We always talk about how God will help us overcome tough times, that He is greater than our difficulties and we can trust Him. Yet, I’d like to suggest two types of tough times and why it’s important to distinguish between them.
The two different types of tough times are challenges and suffering. Both are expressed as unpleasant situations which run contrary to our good vibes. Both are not easy to get past. Thus, we lump both in the same category. I’d suggest not to for the following reasons.
Challenges are tough times that build you up; sufferings are tough times that tear you down. Challenges strengthen you; sufferings weaken you. Challenges help unlock new abilities you are not familiar with otherwise; sufferings emphasize your focus in your shortcomings. Therefore, I conclude, challenges are given by God while sufferings are not.
That’s right. I firmly believe that not all bad things that happen to us are by God, and the distinction is this—does the tough time build us up and point us to Christ? That is the difference.
For example, learning difficult content in school is a challenge, but condemning yourself because of it is suffering (or curse, if you may). Getting sick is suffering but a response of faith in the power of God is a huge challenge. Squeezing on the train during peak hour is a challenge, but starting a fuss over it in the cabin is a curse.

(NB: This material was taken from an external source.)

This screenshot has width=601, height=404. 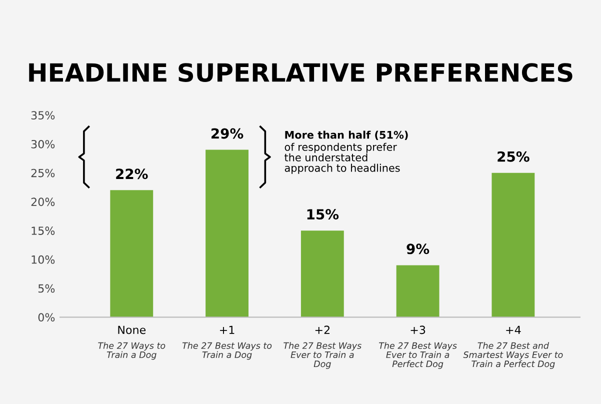 I want to click on y-tick-label: 10%, so click(x=44, y=260).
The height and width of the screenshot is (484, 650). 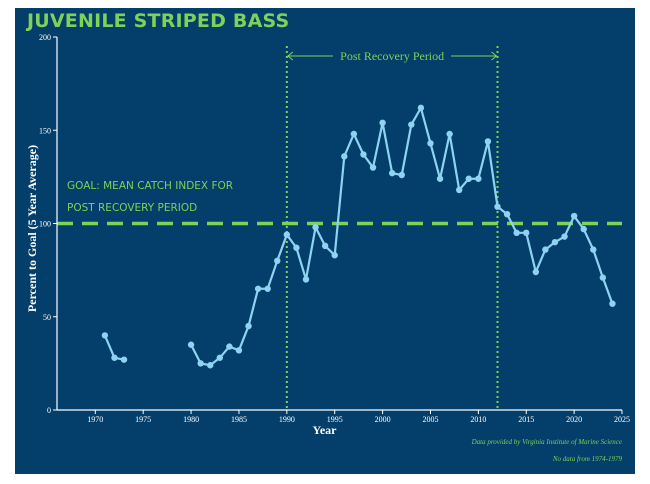 I want to click on period-arrowhead-right, so click(x=494, y=56).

A quick disclaimer is that what is a challenge to one may be suffering for another, depending on the response, as shown above. Also, we in our flesh can turn challenges into suffering because we make ourselves the focus of the problem. The converse holds too, that God can always turn our suffering into challenges, turning around what was meant for evil for what was meant for good.

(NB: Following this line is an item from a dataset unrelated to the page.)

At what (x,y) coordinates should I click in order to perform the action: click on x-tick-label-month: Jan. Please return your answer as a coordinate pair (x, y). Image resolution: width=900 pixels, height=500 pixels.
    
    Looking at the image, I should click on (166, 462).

Why is this important? The way we view tough times reflect the way we view God. Does God throw suffering our way? He’s a sadist and not that good. God allows suffering created by external forces so that He can use them to turn it around. Our God is good. If He throws anything difficult, it’s there to build us up, not tear us down!
Ultimately, let’s respond to difficult times as opportunities to be built up by God, and when suffering does come, let’s be real and complain about it first before speaking by faith God’s faithfulness to lead us out of it stronger than before. Remember—does the tough times point us to ourselves or to Christ? And if it is the former, let us by faith declare the latter.